The list of challenges facing the automotive aftermarket is long and familiar. It starts with rapidly advancing technology and a shortfall in skilled labour. For owners and managers of repair shop owners, those are the first two action items on the daily To-Do list.

But as consumer behaviour changes and margins get even tighter, repair shops are facing a whole new set of operating demands, including mastering complex human resources issues, improving business forecasting and planning, achieving higher efficiencies, and implementing advanced marketing strategies.

It’s safe to say these things don’t come naturally to most shop owners – particularly those who started out as an apprentice, worked their way up to become a journeymen technician, and eventually inherited or bought the business.

When these home-grown shop owners transition out of the bay and into an office, it often takes them years to come to the realization that they need real business training.

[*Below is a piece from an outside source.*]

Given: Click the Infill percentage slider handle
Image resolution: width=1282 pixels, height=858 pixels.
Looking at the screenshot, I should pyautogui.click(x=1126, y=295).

And, jobbers… that’s where you come in.

If you truly want to help your customers, you have to be ready with much more than well-made, well-priced, and quickly delivered parts. Quite frankly, repair shops will be buying less, not more, if they can’t meet the evolving demands of modern business.

You need them to be productive and profitable.

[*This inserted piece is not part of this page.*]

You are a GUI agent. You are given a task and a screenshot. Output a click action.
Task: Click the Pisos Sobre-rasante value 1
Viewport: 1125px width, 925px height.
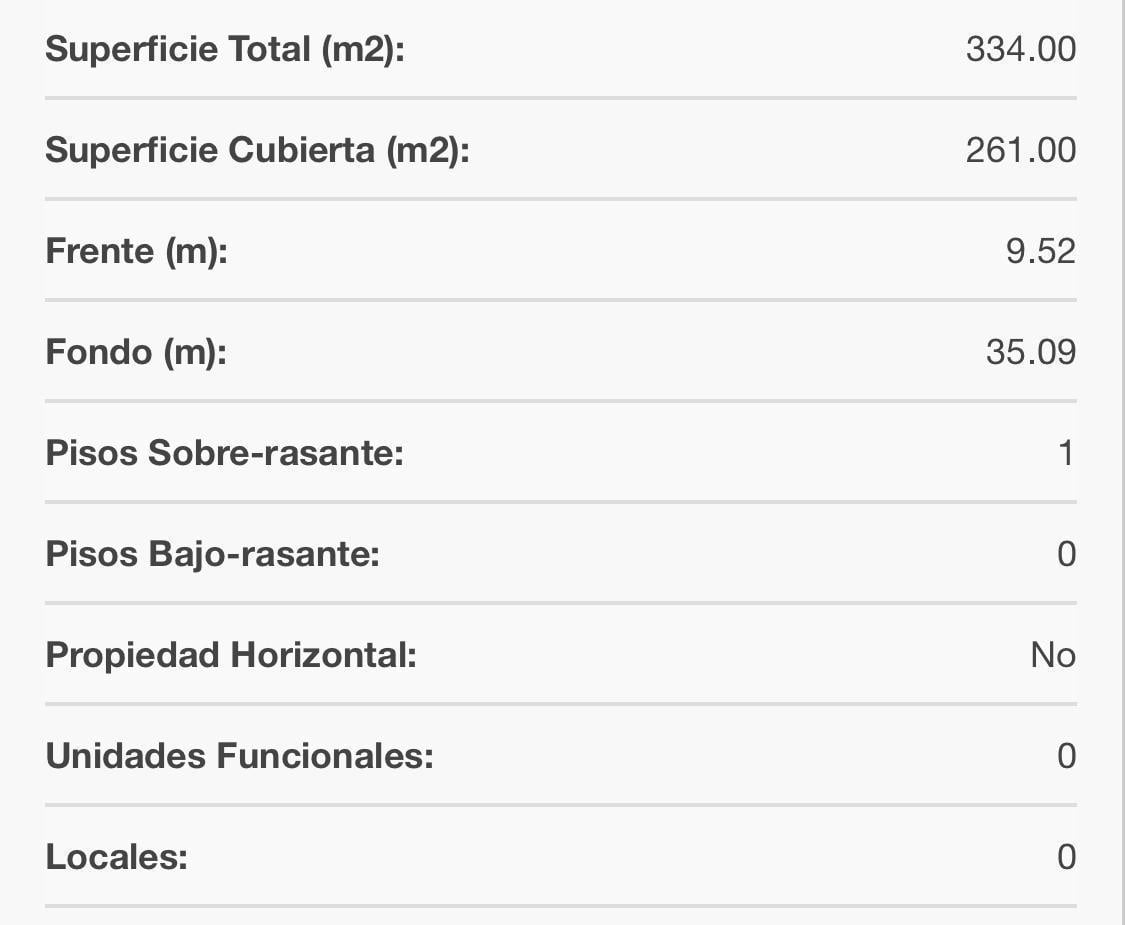[1066, 454]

Your store is a bigger fish in the aftermarket pool, probably three to five times bigger than your best wholesale customer’s operation. You buy more, sell more, and face greater market complexity than they do. You also have a better sense of business trends and have access to a wider array of resources.

For the sake of your own business, you need to apply some of those resources to ensuring that your wholesale customers are fiscally sound.

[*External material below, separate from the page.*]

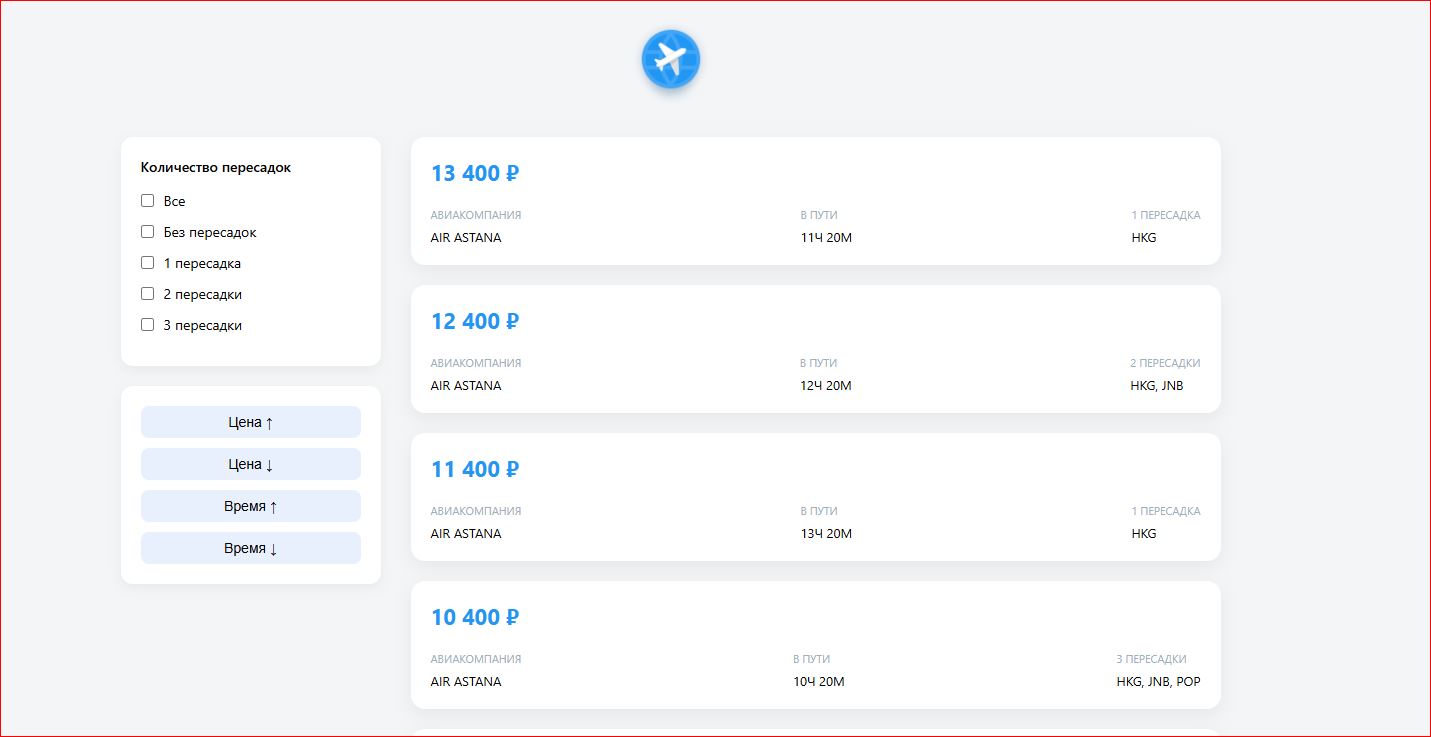The height and width of the screenshot is (737, 1431).
Task: Click the "11Ч 20М" travel duration
Action: tap(826, 238)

I know this is not a new message to you. But here’s a new twist: perhaps we can work together to deliver rock-solid business advice to service providers.

I’d like to create a panel of engaged jobbers who wish to share their views and knowledge in the pages of CARS magazine, the sister publication to Jobber News. Together we could discuss a wide variety of best practices and business improvements:

     * Optimizing inventory

     * Streamlining workflow

     * Understanding local vehicle demographics

     * Minimizing part returns

     * Maximizing profitability

     * Rightsizing

     * Improving team dynamics

     * Developing effective selling techniques

You are the experts in these areas, and I know you have a lot of wisdom to impart.

If you’re interested in joining a panel, please send me an email and tell me a little bit about your operation. I’m looking for a wide assortment of members, with a range of affiliations, from all parts of Canada.

Tell me what you see as being the biggest repair-shop challenges, and where too many shop owners fall short.

I’m not expecting easy answers. Like I said, it will be a discussion… and at times, probably a debate. But a multiplicity of views is sure to unearth some useful nuggets for shop owners who are looking for help.

Let’s work together to give them what they need to thrive.